“¿Viste esto?”, me pregunta, en un correo, Francisco José Folch. Abro el adjunto, y me encuentro con una noticia de Reuters. “Murió destacada soprano alemana Hildegard Behrens”. Murió de repente en Tokio, a los 72 años.
Folch sabía que la noticia me iba a conmover. Él y yo habíamos entrevistado a Behrens para Artes y Letras en 1996, cuando ella vino a Chile para cantar el papel de Brünnhilde en el Municipal.
Fuimos a esperarla en el salón del segundo piso del Hotel Carrera, donde estaba alojada. Alta, atractiva a sus entonces 59 años, apareció en “una suerte de túnica aterciopelada”. Es lo que decimos en la entrevista. La verdad es que de la túnica no me acuerdo nada, pero sí tengo grabada en la memoria la simpatía con que se acomodó en nuestra mesa a conversar, en torno a un café.
Antes de empezar a cantar, Behrens estudió derecho en Alemania. Yo había sugerido entrevistarla no sólo porque era la mejor Brünnhilde de su época, sino también porque pensé que ella tendría una visión fascinante sobre el conflicto que hay, en la tetralogía de Wagner, entre la desbordante voluntad de un dios y las leyes restrictivas que él mismo establece. ¿Puede un dios vulnerar sus propias leyes, o es el esclavo de ellas?
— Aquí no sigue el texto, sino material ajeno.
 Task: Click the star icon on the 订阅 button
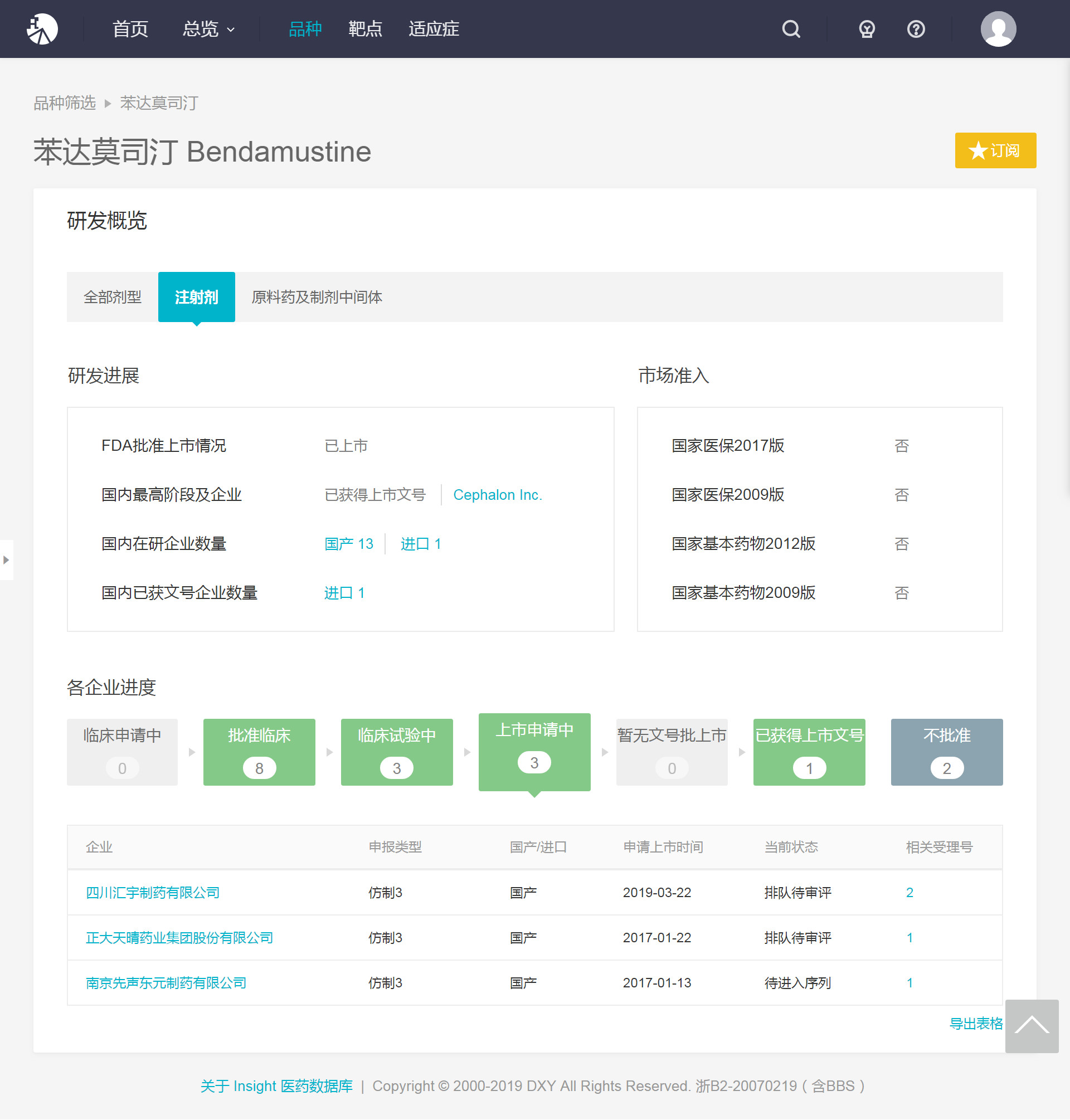[977, 150]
Behrens nos demostró que había pensado mucho en el significado de la obra, pero como actriz y soprano, obligada a encarnar, con cuerpo y voz, a una heroína, ella no padecía de mi vicio de querer conceptualizar todo, de pretender reducir la obra a elevados conflictos metafísicos. Su visión, para mí aleccionadora, era menos de abogada o filósofa que de mujer y actriz. Para ella Brünnhilde es, primero, una hija con un padre difícil, un padre que ella idealiza hasta que descubre sus fatales defectos. Wotan, según Behrens, “incurre en negociaciones turbias. Engaña. Queda enredado en sus propias redes”. Frente a un padre así, la hija no puede sino desilusionarse, y por mucho que lo siga queriendo, no puede sino desobedecerlo.
Brünnhilde será una diosa y Wotan un dios, pero la relación entre los dos es la de incontables padres e hijos. Después, cuando Siegfried la despierta, Brünnhilde se da cuenta que “ya no es una diosa, sino una mujer vulnerable” y siente, según Behrens, “el terror que, probablemente, le ocurre en algún momento a toda mujer frente a un hombre”.
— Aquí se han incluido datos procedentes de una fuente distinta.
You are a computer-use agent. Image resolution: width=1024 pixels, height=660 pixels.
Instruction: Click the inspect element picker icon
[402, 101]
No hace falta decir que la soprano-abogada que yo quería entrevistar fue ampliamente superada por la soprano-mujer, la mujer de carne y hueso que sabe lo que es ser hija y lo que es ser amante.
Behrens nos habló después de su voz. De lo difícil que es en Wagner sobreponerse a la orquesta. De su preferencia por contar con una amplia zona de reserva. De joven, a escondidas de su profesora de canto, ensayaba el difícil Fa agudo de la Reina de la Noche, en la Flauta Mágica de Mozart: para “saber que la tenía”, por si acaso.
Con mucha pena, nos despedimos Folch y yo de la soprano, y yo me fui al campo, para disfrutar del fin de semana largo del 21 de mayo. Folch se quedó con la grabación. Un par de días después, me llamó desesperado. La grabación no se oía bien. Necesitaba ayuda. Pero yo, desde Chépica, no podía hacer nada. “No te preocupes”, dijo Folch, resignado. Todavía recuerdo el alivio, canallesco, que sentí en ese momento.
Releyendo ahora la admirablemente bien editada entrevista, me quedo pensando. Una gran obra de arte es, me digo, una que nos induce a conceptualizar, como hacía yo con la tetralogía, pero que siempre se escapa de las conceptualizaciones que intentamos. Una que nos tienta con incontables claves que parecen indicar que es reducible a algún orden, pero que finalmente no cabe en ninguno.